Stu21 said:
So your saying there are two types of radioactivity;
the decay of atoms, or the weak nuclear force emitting radioactive particles such as beta particles,
and radionuclides which are unstable isotopes that are remnants of nuclear explosions such as chernobyl
No - I am saying there are several ways that radiation can be produced.
Nuclear Radiation is as umbrella terms for all the bits that fly off a disintegrating nucleus. The bit left behind is called the "daughter".
Radiation, in general, can be matter, antimatter, or light, and does not have to be created by a nuclear disintegration. The matter and antimatter may be charged or uncharged. So - sunlight is radiation, so is the light from an incandescent bulb.
Radiation from a nucleus may occur by strong or weak nuclear processes or by electromagnetic de-excitation. These commonly produce alpha, or beta particles, and light (and neutrinos, ejected nucleons etc).
In the case of the ground water in Texas, would it be that the radium-salt is a radionuclide of Radium. It is highly radioactive meaning it decays quickly releasing lots of radioactive particles into the water contaminating everything else?
"Contamination" is not a good description for what radiation does. Treat it as one of those cases where the journalists don't get it.
Something not normally radioactive can become contaminated by radioactive materials either by the materials themselves being introduced into it from outside or by radiation transmuting otherwise stable nuclei into unstable ones. The first kind is the most common. Bear in mind that radioactive materials occur naturally and a certain percentage even of our own bodies is naturally radioactive because of this.

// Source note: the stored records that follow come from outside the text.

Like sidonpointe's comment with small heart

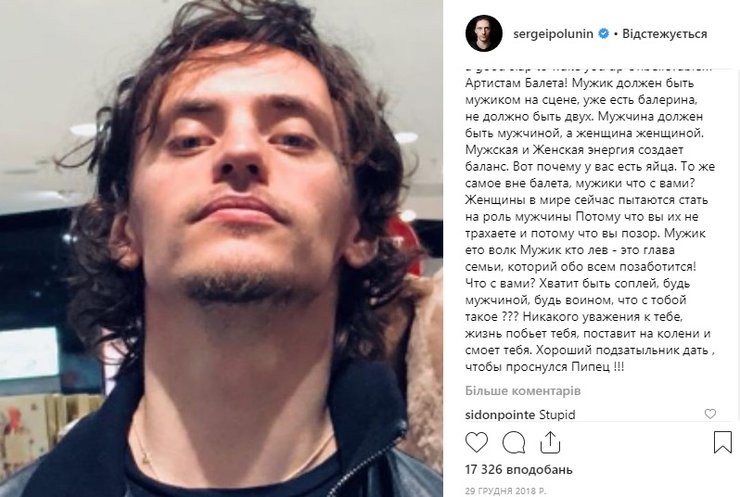click(x=710, y=414)
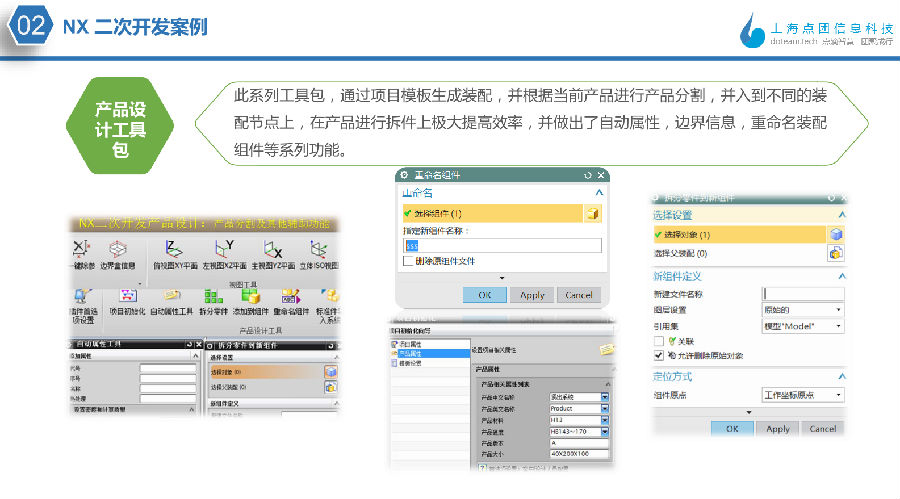Viewport: 900px width, 499px height.
Task: Switch to 立体ISO视图 view icon
Action: coord(319,250)

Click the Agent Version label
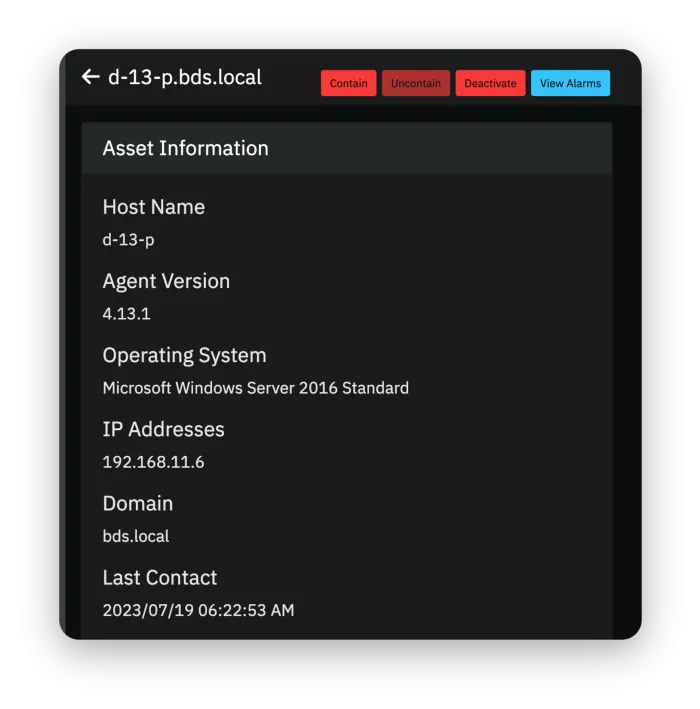166,281
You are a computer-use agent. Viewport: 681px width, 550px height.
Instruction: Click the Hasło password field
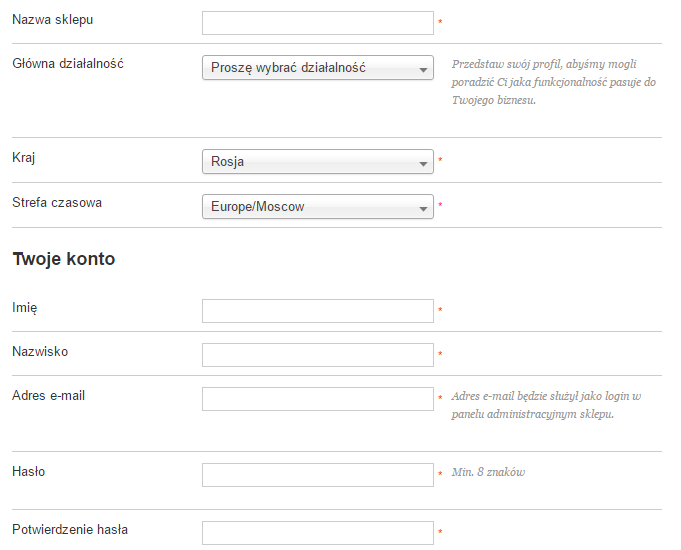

In relation to your question: the contaminant is radium chloride (or bromide?[1]). Radium is radioactive - so things contaminated with radium will set off a geiger counter. It is common for the press to mistakenly report this as contamination by radiation. The radiation from radium is not able to transmute common elements.
Note: apart from radioactivity, radium salts are also poisonous.
http://en.wikipedia.org/wiki/Radium#Radioactivity
http://www.atsdr.cdc.gov/substances/toxsubstance.asp?toxid=154
[1] Radium chloride is toxic, don't know about bromide. There's also nitrate and hydroxide ... so I could be assuming too much here.